* [The task]: The records should be restated exactly from their first line through the line with "Dječja platnena ljuljačka (29, 2238)" in it.

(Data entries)
===============

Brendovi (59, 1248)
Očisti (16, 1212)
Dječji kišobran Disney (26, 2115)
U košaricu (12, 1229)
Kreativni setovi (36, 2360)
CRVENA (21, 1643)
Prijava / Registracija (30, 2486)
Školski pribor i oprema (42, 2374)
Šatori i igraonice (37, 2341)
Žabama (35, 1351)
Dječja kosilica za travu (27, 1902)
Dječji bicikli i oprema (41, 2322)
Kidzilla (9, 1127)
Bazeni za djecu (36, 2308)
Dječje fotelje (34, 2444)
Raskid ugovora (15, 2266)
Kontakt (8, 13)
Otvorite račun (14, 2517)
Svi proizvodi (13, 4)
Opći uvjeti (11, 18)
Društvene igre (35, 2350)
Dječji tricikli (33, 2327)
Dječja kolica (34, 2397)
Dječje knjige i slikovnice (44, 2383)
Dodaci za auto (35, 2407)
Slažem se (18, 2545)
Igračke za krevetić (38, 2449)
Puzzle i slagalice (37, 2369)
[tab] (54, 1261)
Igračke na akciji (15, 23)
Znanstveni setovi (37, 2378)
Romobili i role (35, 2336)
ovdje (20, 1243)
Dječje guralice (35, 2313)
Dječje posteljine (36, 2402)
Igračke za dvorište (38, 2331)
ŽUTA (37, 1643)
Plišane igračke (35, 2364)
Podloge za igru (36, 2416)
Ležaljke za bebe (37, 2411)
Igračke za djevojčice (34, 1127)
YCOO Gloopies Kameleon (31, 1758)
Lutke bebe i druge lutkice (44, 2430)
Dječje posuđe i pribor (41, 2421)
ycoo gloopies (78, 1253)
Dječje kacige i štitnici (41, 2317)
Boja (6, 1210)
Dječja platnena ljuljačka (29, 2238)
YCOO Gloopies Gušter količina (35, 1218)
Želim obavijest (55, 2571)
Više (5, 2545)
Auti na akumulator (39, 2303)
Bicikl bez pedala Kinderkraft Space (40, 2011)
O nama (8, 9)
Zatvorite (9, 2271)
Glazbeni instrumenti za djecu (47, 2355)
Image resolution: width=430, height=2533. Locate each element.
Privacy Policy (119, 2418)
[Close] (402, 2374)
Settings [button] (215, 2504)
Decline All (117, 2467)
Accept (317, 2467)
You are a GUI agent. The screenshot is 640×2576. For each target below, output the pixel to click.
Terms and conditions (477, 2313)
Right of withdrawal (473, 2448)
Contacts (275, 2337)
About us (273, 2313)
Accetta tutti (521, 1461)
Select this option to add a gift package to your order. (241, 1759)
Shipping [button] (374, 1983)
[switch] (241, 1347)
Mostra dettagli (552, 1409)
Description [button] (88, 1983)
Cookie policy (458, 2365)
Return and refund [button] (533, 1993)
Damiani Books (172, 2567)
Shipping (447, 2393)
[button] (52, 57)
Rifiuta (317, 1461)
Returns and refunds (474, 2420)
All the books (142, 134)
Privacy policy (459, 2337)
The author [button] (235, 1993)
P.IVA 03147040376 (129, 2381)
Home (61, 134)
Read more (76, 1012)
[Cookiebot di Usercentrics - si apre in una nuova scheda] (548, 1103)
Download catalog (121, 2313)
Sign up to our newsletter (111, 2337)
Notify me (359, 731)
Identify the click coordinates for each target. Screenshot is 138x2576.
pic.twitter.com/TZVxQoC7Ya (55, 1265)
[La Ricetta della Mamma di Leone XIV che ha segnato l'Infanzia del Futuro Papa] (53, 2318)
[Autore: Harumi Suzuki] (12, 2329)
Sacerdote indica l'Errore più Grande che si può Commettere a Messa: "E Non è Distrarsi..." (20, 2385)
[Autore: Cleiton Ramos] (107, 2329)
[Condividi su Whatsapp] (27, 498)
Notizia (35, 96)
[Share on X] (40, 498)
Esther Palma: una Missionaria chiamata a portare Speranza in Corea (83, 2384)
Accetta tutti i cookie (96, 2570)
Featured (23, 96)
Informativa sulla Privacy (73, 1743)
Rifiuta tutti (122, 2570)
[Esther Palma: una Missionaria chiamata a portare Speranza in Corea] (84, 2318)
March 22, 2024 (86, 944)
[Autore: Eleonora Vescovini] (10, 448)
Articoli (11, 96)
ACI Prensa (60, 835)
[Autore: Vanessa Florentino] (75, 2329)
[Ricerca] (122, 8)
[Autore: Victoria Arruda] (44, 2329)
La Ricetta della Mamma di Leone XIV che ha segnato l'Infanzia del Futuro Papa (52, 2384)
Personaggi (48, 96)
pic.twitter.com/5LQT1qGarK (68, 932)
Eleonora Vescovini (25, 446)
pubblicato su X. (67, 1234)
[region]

===============

* [Expected answer]:
Brendovi (59, 1248)
Očisti (16, 1212)
Dječji kišobran Disney (26, 2115)
U košaricu (12, 1229)
Kreativni setovi (36, 2360)
CRVENA (21, 1643)
Prijava / Registracija (30, 2486)
Školski pribor i oprema (42, 2374)
Šatori i igraonice (37, 2341)
Žabama (35, 1351)
Dječja kosilica za travu (27, 1902)
Dječji bicikli i oprema (41, 2322)
Kidzilla (9, 1127)
Bazeni za djecu (36, 2308)
Dječje fotelje (34, 2444)
Raskid ugovora (15, 2266)
Kontakt (8, 13)
Otvorite račun (14, 2517)
Svi proizvodi (13, 4)
Opći uvjeti (11, 18)
Društvene igre (35, 2350)
Dječji tricikli (33, 2327)
Dječja kolica (34, 2397)
Dječje knjige i slikovnice (44, 2383)
Dodaci za auto (35, 2407)
Slažem se (18, 2545)
Igračke za krevetić (38, 2449)
Puzzle i slagalice (37, 2369)
[tab] (54, 1261)
Igračke na akciji (15, 23)
Znanstveni setovi (37, 2378)
Romobili i role (35, 2336)
ovdje (20, 1243)
Dječje guralice (35, 2313)
Dječje posteljine (36, 2402)
Igračke za dvorište (38, 2331)
ŽUTA (37, 1643)
Plišane igračke (35, 2364)
Podloge za igru (36, 2416)
Ležaljke za bebe (37, 2411)
Igračke za djevojčice (34, 1127)
YCOO Gloopies Kameleon (31, 1758)
Lutke bebe i druge lutkice (44, 2430)
Dječje posuđe i pribor (41, 2421)
ycoo gloopies (78, 1253)
Dječje kacige i štitnici (41, 2317)
Boja (6, 1210)
Dječja platnena ljuljačka (29, 2238)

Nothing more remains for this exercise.